My favorite (and probably everyone else’s) paint scheme of the week. ?? but there’s more to the story…
I talked to a @StarNursery employee this morning who said they didn’t pay @CGRTeams a dime to sponsor the car.@KurtBusch footed the entire bill. ?? pic.twitter.com/RjTssNcwIS
— Davey Segal (@DaveyCenter) March 3, 2019
For both of those reasons, Busch wins this spot this week. And the plainness of the sky blue, mustard yellow and orange trim worked really well just from a design standpoint, too.
Socially Speaking
Xfinity Series driver Noah Gragson, pilot of the No. 9 for JR Motorsports, is in favor of changing up the Cup schedule, apparently.
I think the common denominator is a cookie cutter, not the package.

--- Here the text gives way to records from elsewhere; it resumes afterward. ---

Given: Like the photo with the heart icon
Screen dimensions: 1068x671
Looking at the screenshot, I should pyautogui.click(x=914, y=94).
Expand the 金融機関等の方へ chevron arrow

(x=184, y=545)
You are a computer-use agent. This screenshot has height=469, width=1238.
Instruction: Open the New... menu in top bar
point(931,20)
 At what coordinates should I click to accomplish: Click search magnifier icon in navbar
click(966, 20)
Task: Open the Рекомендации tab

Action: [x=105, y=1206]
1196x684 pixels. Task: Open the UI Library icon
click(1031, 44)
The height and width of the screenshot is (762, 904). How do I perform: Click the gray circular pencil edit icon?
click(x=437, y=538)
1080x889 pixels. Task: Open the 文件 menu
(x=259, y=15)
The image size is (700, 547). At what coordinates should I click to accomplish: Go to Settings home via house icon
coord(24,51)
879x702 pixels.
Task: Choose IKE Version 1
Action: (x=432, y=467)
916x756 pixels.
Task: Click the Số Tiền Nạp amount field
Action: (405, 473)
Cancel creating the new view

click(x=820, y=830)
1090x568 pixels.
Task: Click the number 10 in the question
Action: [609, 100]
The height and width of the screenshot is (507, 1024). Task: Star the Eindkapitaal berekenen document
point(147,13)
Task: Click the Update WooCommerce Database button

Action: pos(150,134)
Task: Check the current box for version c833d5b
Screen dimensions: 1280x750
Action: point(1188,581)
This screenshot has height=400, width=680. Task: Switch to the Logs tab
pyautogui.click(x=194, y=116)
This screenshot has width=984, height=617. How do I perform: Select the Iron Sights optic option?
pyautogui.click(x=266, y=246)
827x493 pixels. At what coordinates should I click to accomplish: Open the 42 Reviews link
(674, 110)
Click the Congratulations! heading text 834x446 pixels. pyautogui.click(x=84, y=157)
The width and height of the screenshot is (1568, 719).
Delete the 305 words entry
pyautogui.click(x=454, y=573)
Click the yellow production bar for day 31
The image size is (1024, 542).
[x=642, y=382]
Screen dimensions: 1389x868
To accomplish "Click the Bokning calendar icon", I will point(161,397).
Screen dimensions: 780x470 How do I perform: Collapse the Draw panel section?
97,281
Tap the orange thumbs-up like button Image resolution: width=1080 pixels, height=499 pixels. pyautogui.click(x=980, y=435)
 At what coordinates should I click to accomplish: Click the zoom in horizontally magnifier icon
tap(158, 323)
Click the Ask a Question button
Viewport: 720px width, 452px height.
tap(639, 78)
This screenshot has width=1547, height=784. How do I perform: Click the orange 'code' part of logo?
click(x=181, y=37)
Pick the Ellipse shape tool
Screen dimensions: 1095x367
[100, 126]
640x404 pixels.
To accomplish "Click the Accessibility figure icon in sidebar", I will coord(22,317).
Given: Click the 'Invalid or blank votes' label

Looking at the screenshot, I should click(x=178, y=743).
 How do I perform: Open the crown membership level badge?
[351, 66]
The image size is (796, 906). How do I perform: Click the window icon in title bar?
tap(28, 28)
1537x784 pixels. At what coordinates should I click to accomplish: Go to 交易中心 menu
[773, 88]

— Noah Gragson (@NoahGragson) March 3, 2019
And a parody account got serious for a minute.
https://twitter.com/DrunkBrianF/status/1102609751966396417
Predictions
The Cup Series and Xfinity Series go from one desert to another, as they take on the newly-reconfigured ISM Raceway in the Phoenix area.
Christopher Bell will fight Tyler Reddick as the top NXS regulars this weekend.
Kevin Harvick is fantastic at the track, but as the past two weeks have shown, his team isn’t hitting quite as much on all cylinders as they used to. But he should still be a threat, as should Chase Elliott.
The TicketGuardian 500K will go green around 3:30 p.m. ET on Sunday, March 10 on Fox.